Another University of Maryland project, led by Drake Deming, will
leverage a statistical analysis of Kepler data to extract the maximum
amount of information concerning the atmospheres of Kepler's planets.
The group led by Hiroshi Imanaka from the SETI Institute will be
conducting laboratory investigation of plausible photochemical haze
particles in hot, exoplanetary atmospheres.
The Yale University team, headed by Debra Fischer, will design new
spectrometers with the stability to reach Earth-detecting precision for
nearby stars. The team will also make improvements to Planet Hunters, www.planethunters.org,
a web interface that allows citizen scientists to search for transiting
planets in the NASA Kepler public archive data. Citizen scientists have
found more than 100 planets not previously detected; many of these
planets are in the habitable zones of host stars.

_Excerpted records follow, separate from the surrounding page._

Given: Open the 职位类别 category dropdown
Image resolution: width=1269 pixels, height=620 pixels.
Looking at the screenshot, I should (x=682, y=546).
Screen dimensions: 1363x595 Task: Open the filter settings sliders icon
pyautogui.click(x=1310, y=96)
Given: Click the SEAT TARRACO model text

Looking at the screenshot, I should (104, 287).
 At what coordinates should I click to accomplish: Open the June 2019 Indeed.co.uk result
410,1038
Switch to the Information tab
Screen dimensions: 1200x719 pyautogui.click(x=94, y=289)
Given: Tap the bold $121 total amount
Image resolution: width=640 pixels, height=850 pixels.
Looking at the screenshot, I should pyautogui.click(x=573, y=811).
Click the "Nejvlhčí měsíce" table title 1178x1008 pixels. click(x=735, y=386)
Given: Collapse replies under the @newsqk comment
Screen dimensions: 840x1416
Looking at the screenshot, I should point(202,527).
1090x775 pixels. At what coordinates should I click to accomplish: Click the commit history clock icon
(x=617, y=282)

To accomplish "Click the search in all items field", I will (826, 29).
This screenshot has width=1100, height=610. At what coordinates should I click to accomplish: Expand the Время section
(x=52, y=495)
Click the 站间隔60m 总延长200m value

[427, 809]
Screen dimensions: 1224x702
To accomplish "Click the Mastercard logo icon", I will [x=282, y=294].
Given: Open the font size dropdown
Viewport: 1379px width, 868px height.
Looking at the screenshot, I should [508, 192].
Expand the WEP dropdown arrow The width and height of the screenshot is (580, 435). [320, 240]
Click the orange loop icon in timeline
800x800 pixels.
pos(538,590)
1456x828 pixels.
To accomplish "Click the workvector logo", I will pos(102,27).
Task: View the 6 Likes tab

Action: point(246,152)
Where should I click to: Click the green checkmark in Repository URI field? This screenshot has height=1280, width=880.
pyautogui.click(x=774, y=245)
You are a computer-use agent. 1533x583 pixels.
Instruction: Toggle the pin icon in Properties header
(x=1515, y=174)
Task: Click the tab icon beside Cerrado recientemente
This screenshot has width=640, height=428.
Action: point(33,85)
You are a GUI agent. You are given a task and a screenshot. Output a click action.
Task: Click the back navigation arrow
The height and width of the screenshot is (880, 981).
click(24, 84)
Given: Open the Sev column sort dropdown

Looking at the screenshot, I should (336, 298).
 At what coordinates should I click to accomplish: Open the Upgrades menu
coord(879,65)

A group led by Adam Jensen at the University of Nebraska-Kearney will
explore the existence and evolution of exospheres around exoplanets,
the outer, ‘unbound’ portion of a planet's atmosphere. This team
previously made the first visible light detection of hydrogen absorption
from an exoplanet's exosphere, indicating a source of hot, excited
hydrogen around the planet. The existence of such hydrogen can
potentially tell us about the long-term evolution of a planet's
atmosphere, including the effects and interactions of stellar winds and
planetary magnetic fields.
From the University of California, Santa Cruz, Jonathan Fortney’s
team will investigate how novel statistical methods can be used to
extract information from light which is emitted and reflected by
planetary atmospheres, in order to understand their atmospheric
temperatures and the abundance of molecules.